Over 500 people formed a three-kilometer-long human chain in the eastern Black Sea province to protest the mine project as experts visited the site to prepare a report to be issued for the appeal trial, demanding the cancelation of the report.

The mine is set to be established at Cerattepe near Kafkasör, one of the greenest and most beautiful highland meadows in the country. The side is surrounded by the Genya Mountains and the Karçal Mountains further east – the latter are counted among the most important areas in need of protection in the country, according to the World Wide Fund for Nature.

The Energy Ministry approved mining projects in the area in 2012, including the extraction of gold with cyanide.

Artvin locals have launched legal action after the ÇED report for the copper mine was accepted following the tender bidding process.

Trees ‘more precious than gold’

The demonstrators chanted slogans against the mine companies and opened several banners vowing not to give up without a fight. One of the banners unfurled during the protest used a play on words, saying, “Artvin’s surface is more precious than underneath/gold.”

Bedrettin Kalın, a lawyer representing the local associations, denounced the incoherence of allowing mining extraction in a region that has been declared a Tourism Protection and Development site.

“The Hatilla National Park lies just next to this area. The region has 20 endemic plants and is the migration route of two raptors only found in Turkey. Twenty-one mammals also live here. All the potable water sources of Artvin are in this area too,” said Kalın.

“They have showed the mines as if they figured in the Landscape Master Plan. They don’t; this is a lie made to dupe the court,” he said.

Main opposition Republican People’s Party’s (CHP) Artvin deputy Uğur Bayraktutan said people had been threatened so as not to oppose the project. “I know how the bid for the mines was carried out. They sent me their man who told me to give up on this,” he said.

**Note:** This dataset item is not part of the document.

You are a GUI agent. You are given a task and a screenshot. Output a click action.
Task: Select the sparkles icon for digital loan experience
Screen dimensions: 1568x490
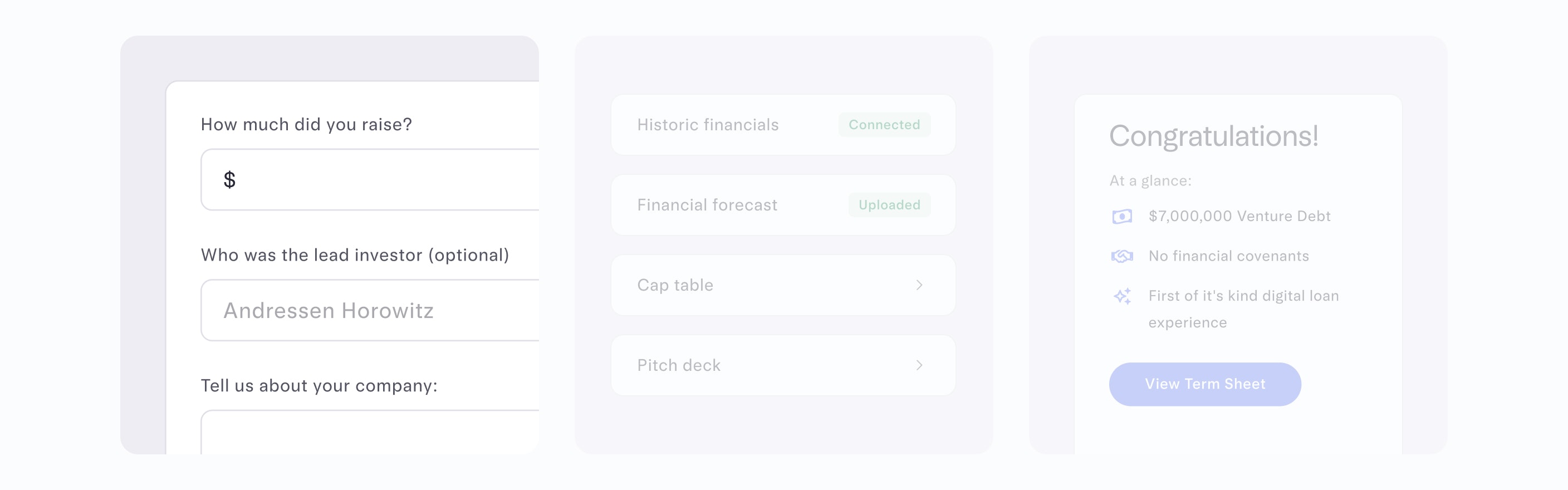click(x=1121, y=296)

The group dispersed peacefully following the protest. Dozens of projects for mines and hydroelectric plants (HES) have raised huge controversy across the country as most of them are planned in the country’s most important natural areas.

In many cases, locals have taken legal action but have struggled to make their voices heard against energy companies whose projects continue to multiply with the blessing of the government.